# Lacie - Chocolate Poisoning



## Lacie's Mom (Oct 11, 2006)

Had to rush Lacie to the ER last night because of chocolate poisoning (thanks to big sister Tilly).

There was a bag of Hersey's Kisses in the middle of my Dining Room table (not the kitchen table that Tilly loves). Got home yesterday and saw a puddle of dark vomit on the floor -- then another. Cleaned it up and wondered to myself -- what have they gotten into now.

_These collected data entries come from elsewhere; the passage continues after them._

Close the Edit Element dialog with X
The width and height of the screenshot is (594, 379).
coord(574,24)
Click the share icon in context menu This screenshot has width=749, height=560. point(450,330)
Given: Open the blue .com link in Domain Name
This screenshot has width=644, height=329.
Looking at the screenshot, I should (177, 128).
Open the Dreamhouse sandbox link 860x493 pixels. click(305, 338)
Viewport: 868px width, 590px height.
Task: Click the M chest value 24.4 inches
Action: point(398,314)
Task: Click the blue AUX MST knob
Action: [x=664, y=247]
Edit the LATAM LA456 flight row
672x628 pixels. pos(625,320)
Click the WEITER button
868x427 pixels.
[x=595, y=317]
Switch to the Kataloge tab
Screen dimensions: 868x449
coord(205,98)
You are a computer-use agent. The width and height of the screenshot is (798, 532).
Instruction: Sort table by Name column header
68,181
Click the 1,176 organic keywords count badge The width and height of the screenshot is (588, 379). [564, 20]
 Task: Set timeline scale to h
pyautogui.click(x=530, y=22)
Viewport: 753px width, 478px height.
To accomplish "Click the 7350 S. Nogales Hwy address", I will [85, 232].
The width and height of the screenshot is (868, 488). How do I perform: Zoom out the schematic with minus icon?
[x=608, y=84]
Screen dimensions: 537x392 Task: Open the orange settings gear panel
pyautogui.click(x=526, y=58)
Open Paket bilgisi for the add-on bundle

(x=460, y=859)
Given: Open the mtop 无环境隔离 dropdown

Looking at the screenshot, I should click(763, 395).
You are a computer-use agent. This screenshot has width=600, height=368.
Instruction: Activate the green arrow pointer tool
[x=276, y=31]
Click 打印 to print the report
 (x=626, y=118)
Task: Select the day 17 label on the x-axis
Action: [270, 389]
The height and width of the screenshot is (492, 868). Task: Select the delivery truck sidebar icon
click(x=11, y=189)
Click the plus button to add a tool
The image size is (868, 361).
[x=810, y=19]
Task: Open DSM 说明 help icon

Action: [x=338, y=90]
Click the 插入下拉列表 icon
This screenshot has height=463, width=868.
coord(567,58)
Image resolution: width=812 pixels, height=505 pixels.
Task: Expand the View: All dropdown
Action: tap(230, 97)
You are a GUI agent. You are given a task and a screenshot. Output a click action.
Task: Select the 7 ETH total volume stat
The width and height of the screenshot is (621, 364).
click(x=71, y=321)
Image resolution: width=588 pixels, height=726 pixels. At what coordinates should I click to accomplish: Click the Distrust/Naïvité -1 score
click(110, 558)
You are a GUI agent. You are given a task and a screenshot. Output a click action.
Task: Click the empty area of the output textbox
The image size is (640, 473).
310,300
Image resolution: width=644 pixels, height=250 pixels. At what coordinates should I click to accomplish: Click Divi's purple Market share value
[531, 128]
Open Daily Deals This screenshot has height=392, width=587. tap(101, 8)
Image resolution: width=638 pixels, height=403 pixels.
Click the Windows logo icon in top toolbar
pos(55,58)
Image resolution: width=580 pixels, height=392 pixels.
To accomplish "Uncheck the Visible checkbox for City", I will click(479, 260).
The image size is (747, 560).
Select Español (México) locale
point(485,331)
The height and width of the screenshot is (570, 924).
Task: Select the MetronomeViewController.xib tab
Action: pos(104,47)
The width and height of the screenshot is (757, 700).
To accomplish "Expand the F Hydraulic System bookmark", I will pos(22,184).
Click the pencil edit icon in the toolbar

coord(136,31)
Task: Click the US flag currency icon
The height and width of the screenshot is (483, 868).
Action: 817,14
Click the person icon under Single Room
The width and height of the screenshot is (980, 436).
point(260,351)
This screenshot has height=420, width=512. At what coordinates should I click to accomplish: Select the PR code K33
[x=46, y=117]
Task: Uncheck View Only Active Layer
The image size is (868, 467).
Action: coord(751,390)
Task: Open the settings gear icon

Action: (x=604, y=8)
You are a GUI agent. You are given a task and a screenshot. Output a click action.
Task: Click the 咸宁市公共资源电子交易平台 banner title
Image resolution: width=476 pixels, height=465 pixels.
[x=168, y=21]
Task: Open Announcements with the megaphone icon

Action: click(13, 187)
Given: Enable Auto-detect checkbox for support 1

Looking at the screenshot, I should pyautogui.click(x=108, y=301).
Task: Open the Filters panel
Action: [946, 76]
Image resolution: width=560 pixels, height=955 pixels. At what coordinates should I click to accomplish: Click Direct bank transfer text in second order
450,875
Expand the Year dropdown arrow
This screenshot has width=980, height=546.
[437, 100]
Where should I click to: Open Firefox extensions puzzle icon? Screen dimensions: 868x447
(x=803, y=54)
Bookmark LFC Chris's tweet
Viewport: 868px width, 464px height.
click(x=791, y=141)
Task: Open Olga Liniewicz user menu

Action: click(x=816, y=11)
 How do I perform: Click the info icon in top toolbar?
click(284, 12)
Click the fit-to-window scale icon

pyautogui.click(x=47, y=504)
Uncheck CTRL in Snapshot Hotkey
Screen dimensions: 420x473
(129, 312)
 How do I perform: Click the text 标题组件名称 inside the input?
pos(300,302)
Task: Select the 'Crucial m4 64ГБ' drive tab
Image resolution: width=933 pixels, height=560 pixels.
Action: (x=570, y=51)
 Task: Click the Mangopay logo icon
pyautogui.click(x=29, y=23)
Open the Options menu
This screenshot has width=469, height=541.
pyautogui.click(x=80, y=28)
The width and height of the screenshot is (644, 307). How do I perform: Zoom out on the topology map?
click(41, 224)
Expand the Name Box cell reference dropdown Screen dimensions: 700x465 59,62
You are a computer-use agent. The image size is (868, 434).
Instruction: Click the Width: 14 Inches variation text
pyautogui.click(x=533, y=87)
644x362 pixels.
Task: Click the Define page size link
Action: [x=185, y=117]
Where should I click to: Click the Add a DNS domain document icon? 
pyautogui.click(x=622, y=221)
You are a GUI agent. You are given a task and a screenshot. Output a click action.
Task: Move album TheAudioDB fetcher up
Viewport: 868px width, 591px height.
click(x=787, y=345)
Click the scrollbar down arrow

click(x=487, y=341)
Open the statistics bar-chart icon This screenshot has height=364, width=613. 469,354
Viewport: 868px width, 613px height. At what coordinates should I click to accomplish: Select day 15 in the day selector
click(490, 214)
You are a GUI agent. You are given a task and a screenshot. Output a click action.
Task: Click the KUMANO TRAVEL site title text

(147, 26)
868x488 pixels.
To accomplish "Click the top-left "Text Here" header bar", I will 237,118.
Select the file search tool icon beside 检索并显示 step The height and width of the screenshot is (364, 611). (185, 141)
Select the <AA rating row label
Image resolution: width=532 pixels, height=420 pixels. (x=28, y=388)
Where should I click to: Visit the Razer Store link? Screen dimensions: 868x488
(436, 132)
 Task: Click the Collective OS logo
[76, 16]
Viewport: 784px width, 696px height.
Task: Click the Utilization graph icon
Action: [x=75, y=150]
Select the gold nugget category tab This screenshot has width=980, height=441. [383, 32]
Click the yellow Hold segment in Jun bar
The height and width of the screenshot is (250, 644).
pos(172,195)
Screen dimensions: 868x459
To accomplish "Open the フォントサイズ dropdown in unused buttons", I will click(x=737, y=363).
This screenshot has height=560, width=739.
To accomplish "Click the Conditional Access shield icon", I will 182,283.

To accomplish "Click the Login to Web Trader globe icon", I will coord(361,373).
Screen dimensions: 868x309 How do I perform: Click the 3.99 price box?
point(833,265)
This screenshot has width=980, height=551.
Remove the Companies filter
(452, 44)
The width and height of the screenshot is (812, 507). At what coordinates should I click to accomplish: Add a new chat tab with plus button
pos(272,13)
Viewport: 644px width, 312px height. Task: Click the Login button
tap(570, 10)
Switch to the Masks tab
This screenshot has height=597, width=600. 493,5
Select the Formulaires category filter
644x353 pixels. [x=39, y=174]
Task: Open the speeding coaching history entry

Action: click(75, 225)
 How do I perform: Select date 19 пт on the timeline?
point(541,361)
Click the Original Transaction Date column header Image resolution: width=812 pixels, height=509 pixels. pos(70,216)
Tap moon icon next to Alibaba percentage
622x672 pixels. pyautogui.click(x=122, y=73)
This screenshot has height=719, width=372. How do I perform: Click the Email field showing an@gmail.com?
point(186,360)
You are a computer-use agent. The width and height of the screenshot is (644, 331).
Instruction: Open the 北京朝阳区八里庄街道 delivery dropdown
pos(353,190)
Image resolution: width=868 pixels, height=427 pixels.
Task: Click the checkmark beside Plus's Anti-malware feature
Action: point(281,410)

Made their dinner and Lacie wouldn't eat hers and she looked like she was going to be sick again. Then I started toward the Family Room and saw the Hersey Kisses wrappers. Immediately realized that Tilly had gotten the bag off the table and that Lacie had helped herself to about 6 Kisses. She was panting and running a temp and her eyes looked glassie, so off to the vets we went.

Luckily, she had vomited several times and gotten most of the chocolate out of her system. They induced vomiting another time, and so now she seems to be OK except for a big tummy ache today. 

If it's not one thing, it's another. These little one can get into almost anything -- even when you think it's something they can't reach.:w00t:


----------



## pammy4501 (Aug 8, 2007)

What a scare Lynn! Glad to hear she is better today! I swear, it's like having a toddler in the house!


----------



## Cheri (Jan 7, 2008)

Oh no! Glad she is OK! It really IS like having a toddler!


----------



## uniquelovdolce (Mar 10, 2010)

omg , thank god she is fine , on easter we had so much choc in the house n i was panicking because dolce is so curious and hes always trying to sneak into everything .. 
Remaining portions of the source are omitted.